Next.js BasicsCore· 30 min read

Setting Up a Next.js Project

One command creates a full Next.js app — let us meet the command and the folders it makes.

What you will learn

  • Create an app with create-next-app
  • Run the dev server
  • Recognise the key folders

Create an app in one command

Next.js gives you a setup tool called create-next-app. It asks a few questions (project name, TypeScript yes/no, Tailwind yes/no) and builds everything for you.

Terminal: create a Next.js app and start the dev server
npx create-next-app@latest my-app

cd my-app
npm run dev
# open http://localhost:3000

Note: Output: ▲ Next.js 15 - Local: http://localhost:3000 ✓ Ready in 1.8s The dev server is running.
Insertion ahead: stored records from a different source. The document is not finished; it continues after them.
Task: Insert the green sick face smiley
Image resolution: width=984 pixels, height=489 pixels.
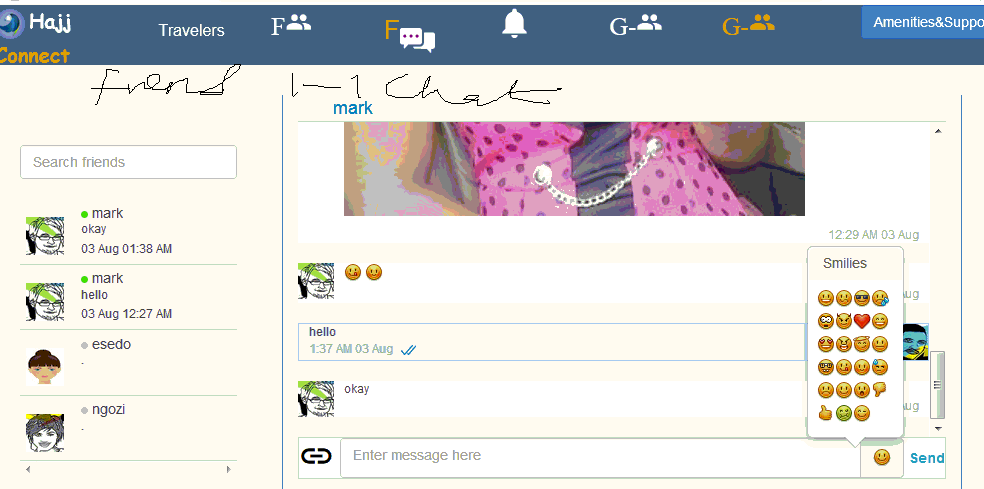Action: coord(844,414)
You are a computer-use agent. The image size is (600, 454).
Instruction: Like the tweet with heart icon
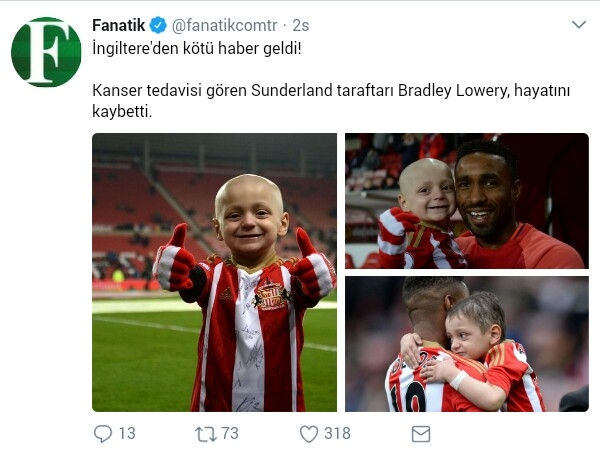pos(308,434)
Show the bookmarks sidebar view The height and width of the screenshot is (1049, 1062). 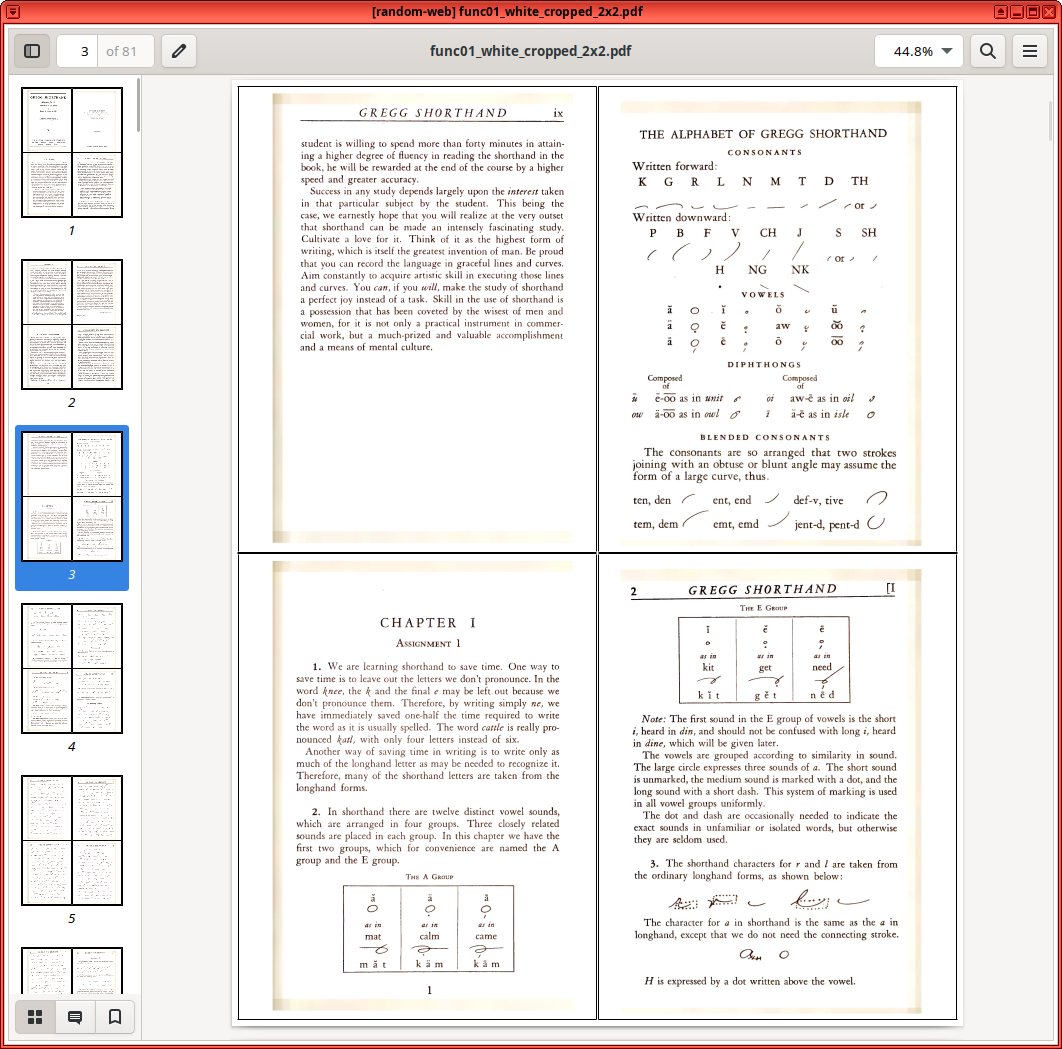(115, 1017)
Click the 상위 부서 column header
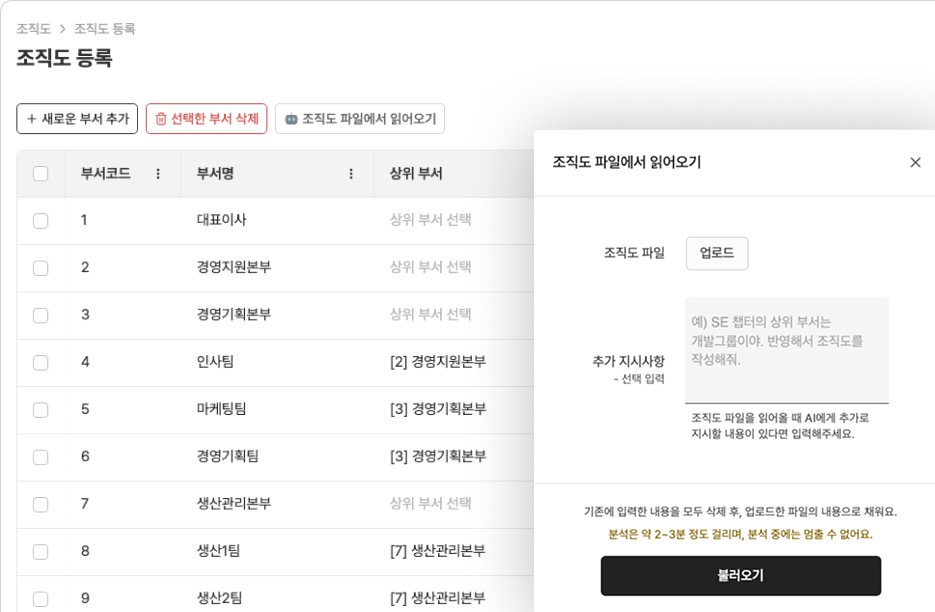 point(416,174)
Open the address in your browser and you will see the starter page. It reloads automatically every time you save a file.

The folders that matter

Modern Next.js uses the App Router, where everything lives in an app folder. Here are the parts you will use most:

PathWhat it is for
app/page.jsThe home page (the / route)
app/layout.jsThe shared shell (html, body, header) around every page
app/about/page.jsA page at /about (one folder = one route)
public/Static files like images, served as-is
package.jsonYour scripts and dependencies

The most important idea to remember: a folder becomes a URL, and a page.js file becomes the page you see. We dig into that next.

Tip: Run npm run dev while you learn. Keep the browser open beside your editor — every save shows instantly, so you can experiment freely.

Watch out: A file must be named exactly page.js (or page.jsx) to become a visible page. A file called home.js inside app will not show up as a route.

Q. In the App Router, which file becomes the visible page for a route?

Answer: In the App Router each route folder needs a page.js (or page.jsx/.tsx) file — that file is the page the user sees.

✍️ Practice

  1. Create a new Next.js app and open it at localhost:3000.
  2. Edit the text in app/page.js, save, and watch the browser update.

🏠 Homework

  1. Create an app, then explore the app folder and write a one-line note for each file you find.